■ **MATERIAL FOR THIS EXERCISE**:

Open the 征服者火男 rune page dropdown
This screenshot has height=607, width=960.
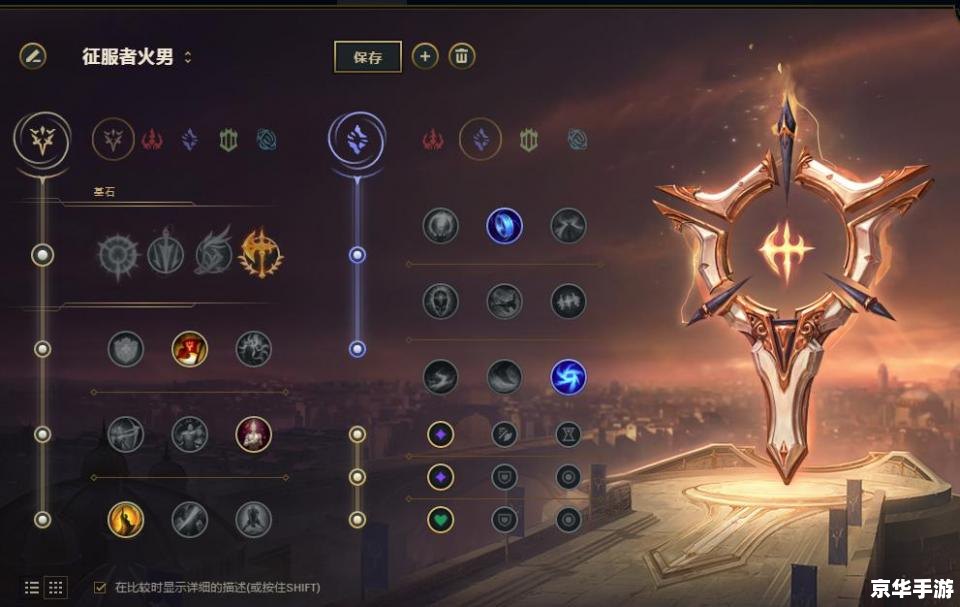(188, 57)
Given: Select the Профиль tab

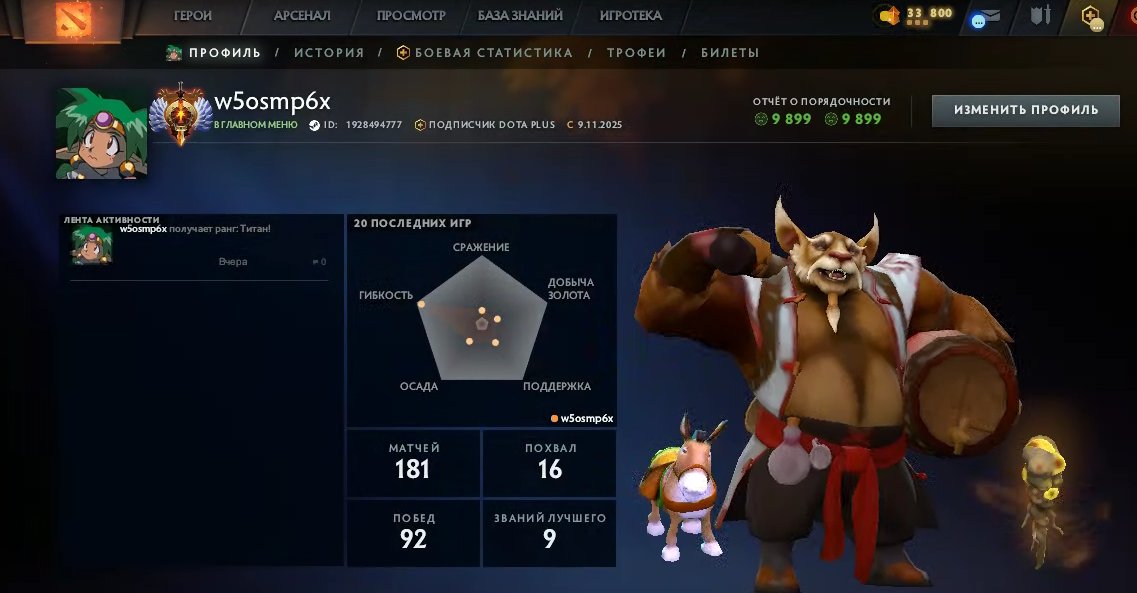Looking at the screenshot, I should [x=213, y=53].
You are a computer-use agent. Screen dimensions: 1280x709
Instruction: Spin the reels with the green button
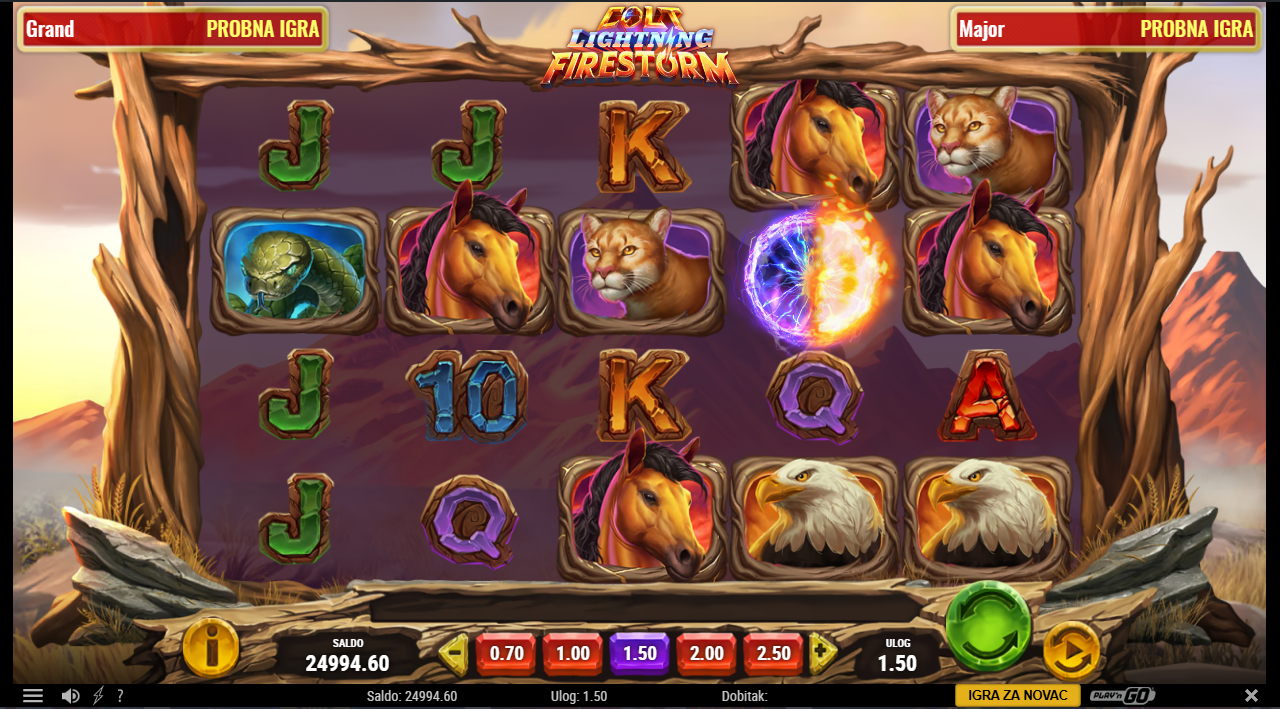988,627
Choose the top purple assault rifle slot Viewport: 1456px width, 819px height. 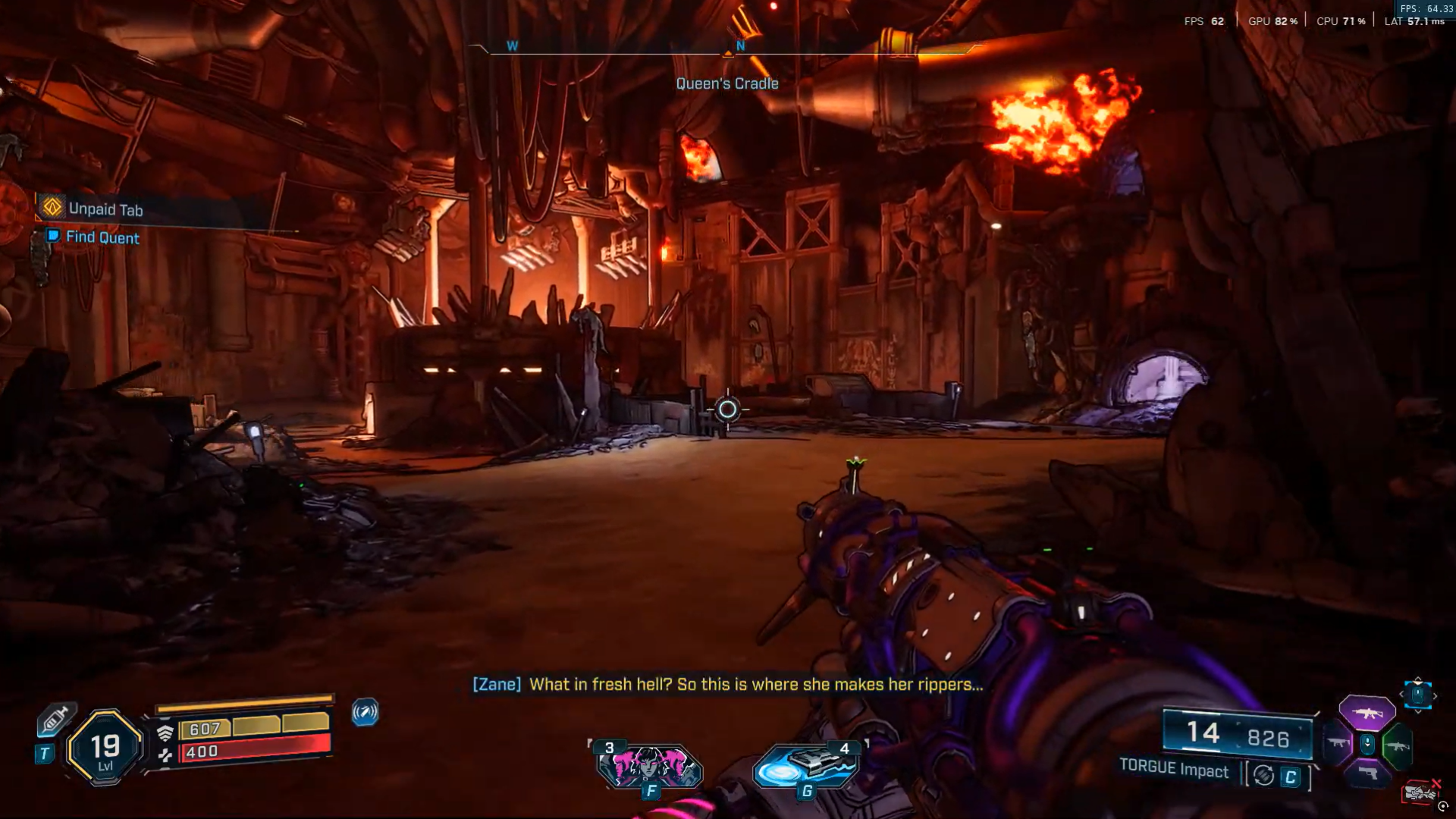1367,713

■ **GOAL OF THE EXERCISE**: Could you swap "dropdown" for "menu" and give the records again, starting with the first line and going on through the line with "Looking at the", with everything else unchanged and the pictures left out?

■ **RESPONSE**:
Open the 征服者火男 rune page menu
This screenshot has height=607, width=960.
(188, 57)
Given: Select the Профиль tab

Looking at the screenshot, I should [x=213, y=53].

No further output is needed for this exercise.